Он был прав – Петраков не имел права уходить в прикрытие. Это – дело других. Даже если этих других осталась всего-навсего одна боевая единица – Леня Костин.
– Вперед! – вместе со скрипучим кашлем выбил из себя Петраков, оглянулся – не зашевелились ли там душки, но ничего, кроме пыльных, каких-то неряшливо изломанных камней, громоздящихся друг на друге, не увидел.
Боль в раненой руке усилилась. Когда сделалось совсем невмоготу, Петраков скомандовал Лене:
– Стой!
Тот, словно бы налетев на невидимый забор, резко остановился. Замер. Медленно повернул голову.
– Прикрой меня, – попросил его Петраков, Костин поспешно перекатился за спину капитана и, выставив перед собой ствол автомата, слился с камнем.
Петраков выдернул из нагрудного кармана шприц, заранее заряженный обезболивающим раствором и запаянный в плотный пластик. Прямо через ткань вогнал себе в бицепс иголку. Выдернул шприц, вновь сунул его в карман и прохрипел привычно:
– Вперед!
Рука начала стремительно каменеть, потяжелела, сделалась чужой. Ладно, хоть теперь не будет болеть.
Воздух сгустился, от него стало странно попахивать гнилью, солнце растворилось в небе, сделалось нестерпимо жарким, разлилось по всему своду. Петраков поглубже натянул на нос панаму, сдул натекшие на глаза капли пота:
– Вперед!
Минут через десять душманы обозначились вновь: сзади раздалась длинная автоматная очередь – видать, душок засек вдали промельк двух фигур и попробовал достать «шурави» из автомата, но пули на излете выдыхались, они басовито, будто шмели, гудели где-то рядом и вреда спецназовцам не причиняли.

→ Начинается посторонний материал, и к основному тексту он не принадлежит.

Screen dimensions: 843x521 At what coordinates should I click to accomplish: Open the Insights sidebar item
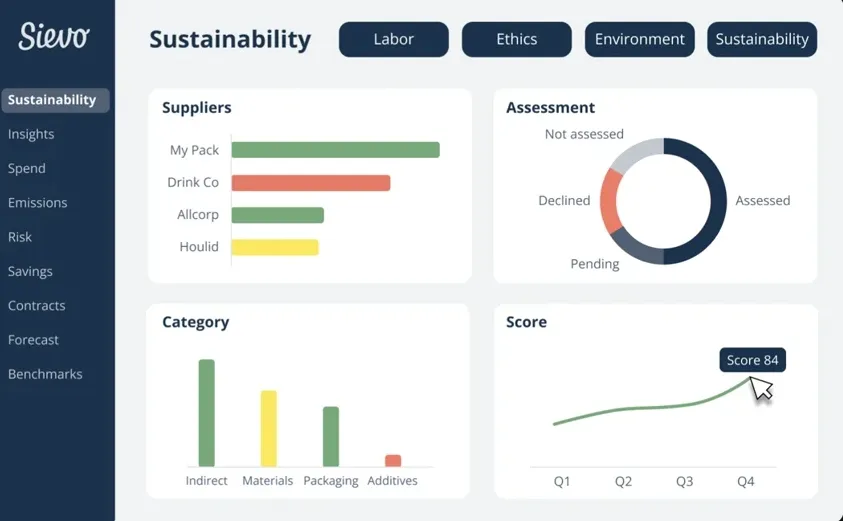[x=31, y=134]
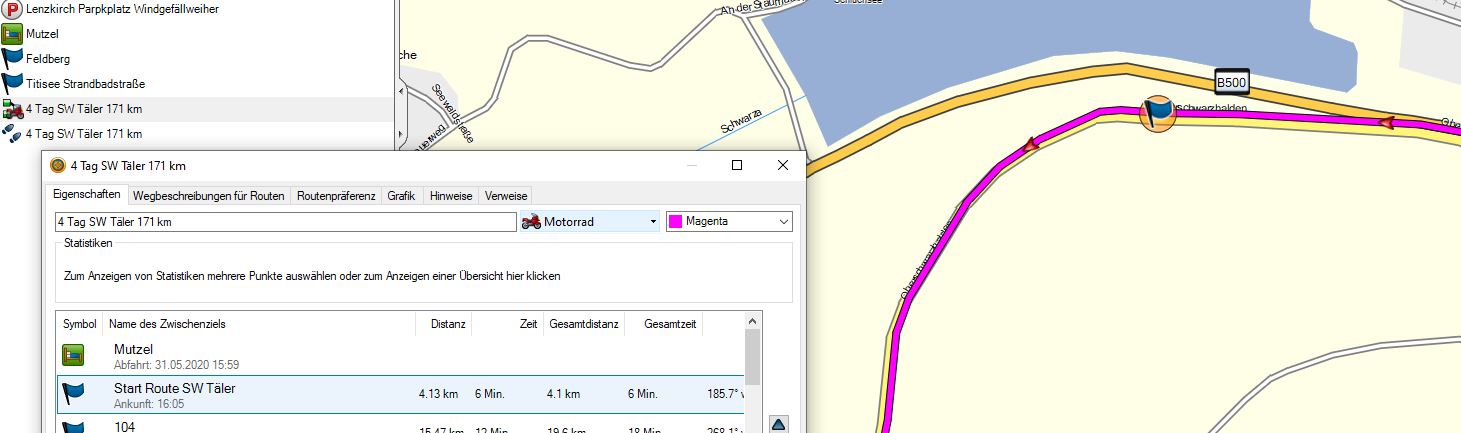Click the blue flag waypoint on the map
1461x433 pixels.
click(x=1158, y=112)
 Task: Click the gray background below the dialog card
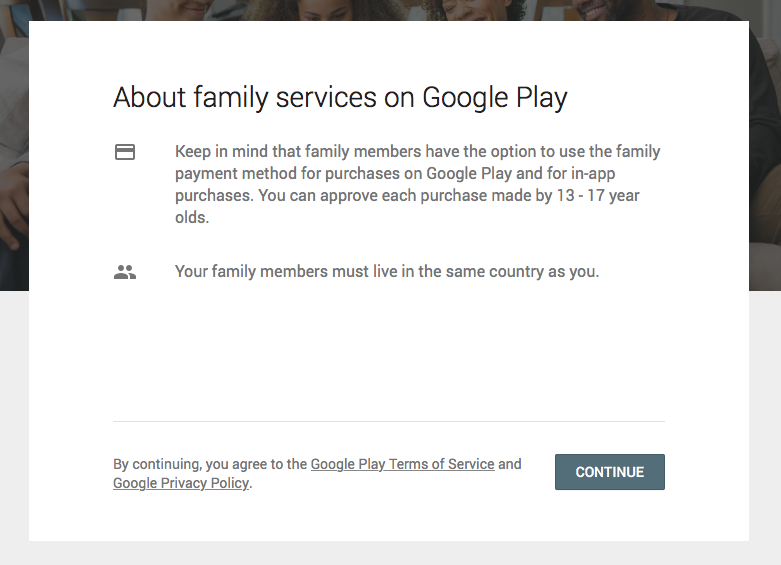(x=390, y=553)
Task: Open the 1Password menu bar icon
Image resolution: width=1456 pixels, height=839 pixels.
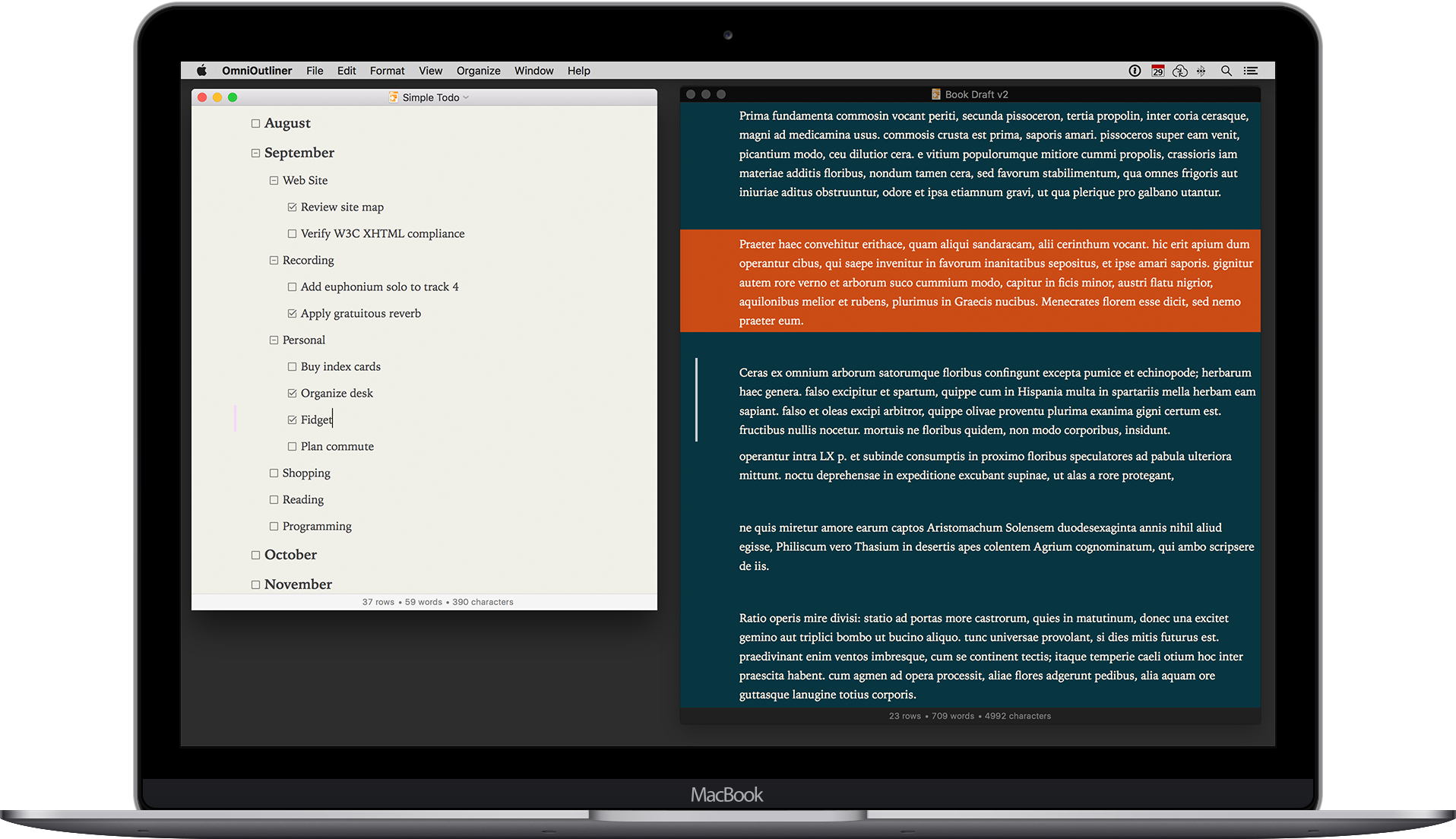Action: [1135, 71]
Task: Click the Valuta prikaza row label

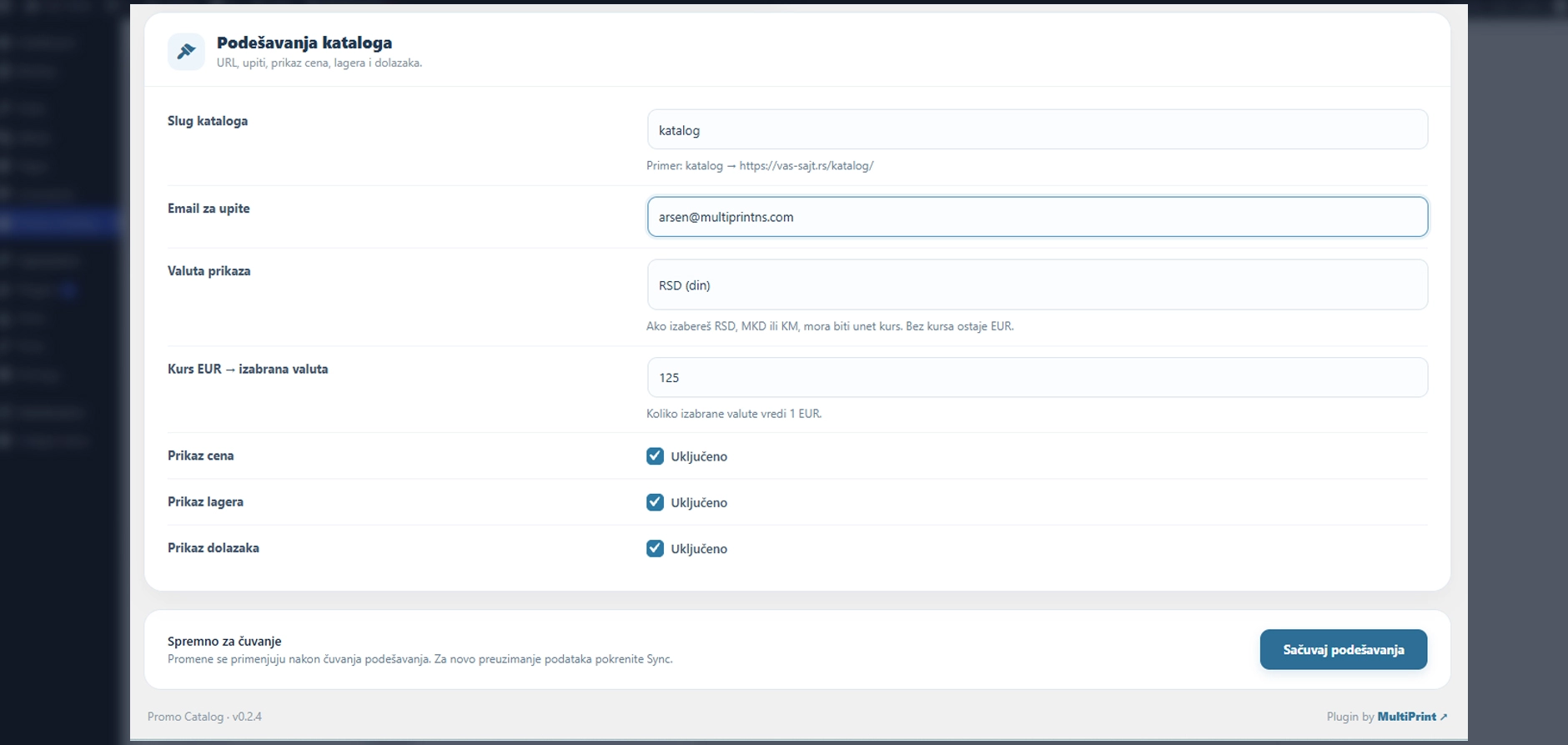Action: pyautogui.click(x=209, y=271)
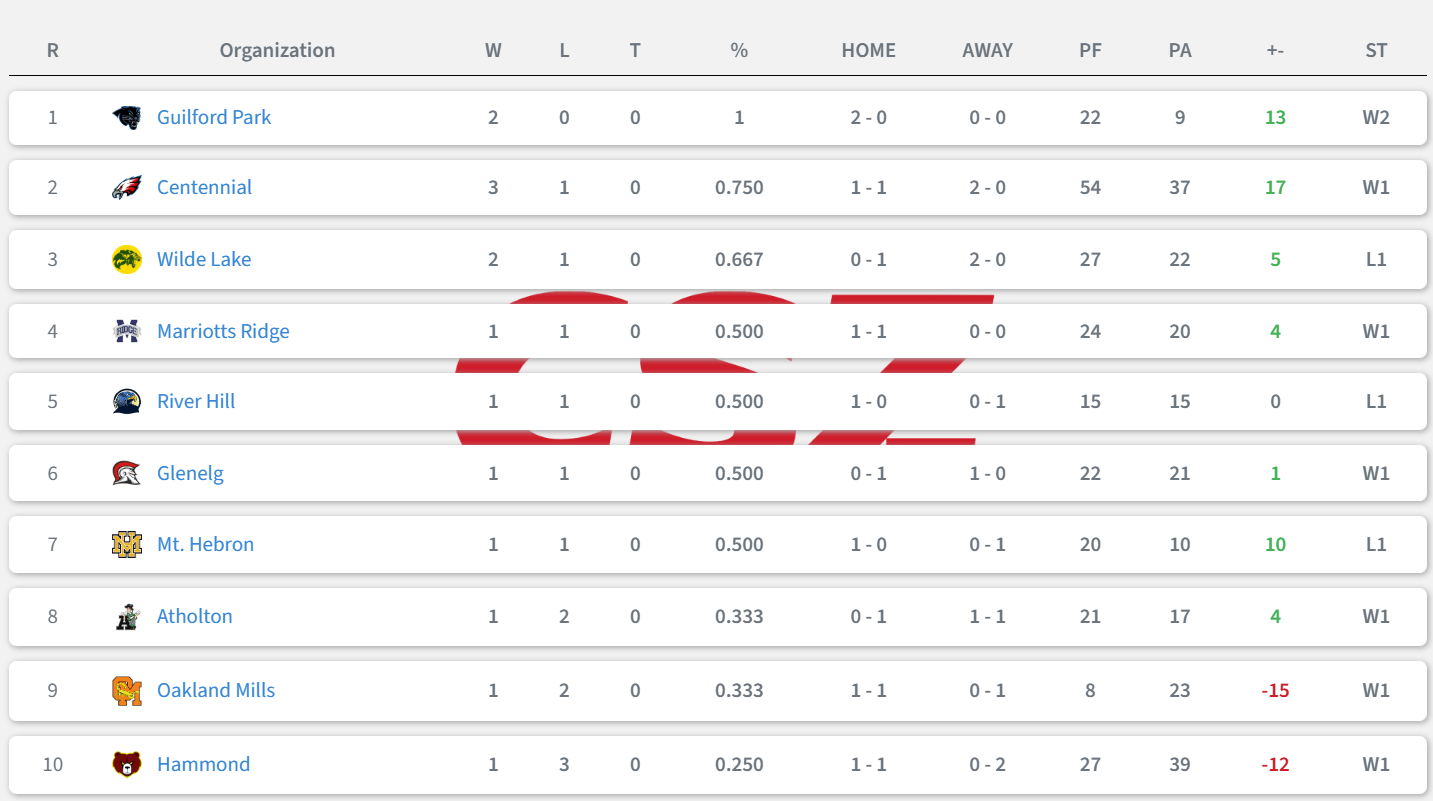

Когда втягиваешься в бег, когда камни мелькают перед глазами, сливаясь в одну длинную пыльную, нескончаемую ленту, тянутся, тянутся – ни остановить их, ни сменить на что-то другое, когда в теле, кажется, не осталось уже ни капли жидкости, даже крови, и той не осталось, невольно сам делаешься таким же камнем – грязным, неряшливого мышиного с рыжиной цвета, бездушным. И ничего внутри уже нет – ни души, ни сердца, ни сожаления, ни сочувствия, ни боли… Если боль появляется, то один легкий укол ликвидирует ее.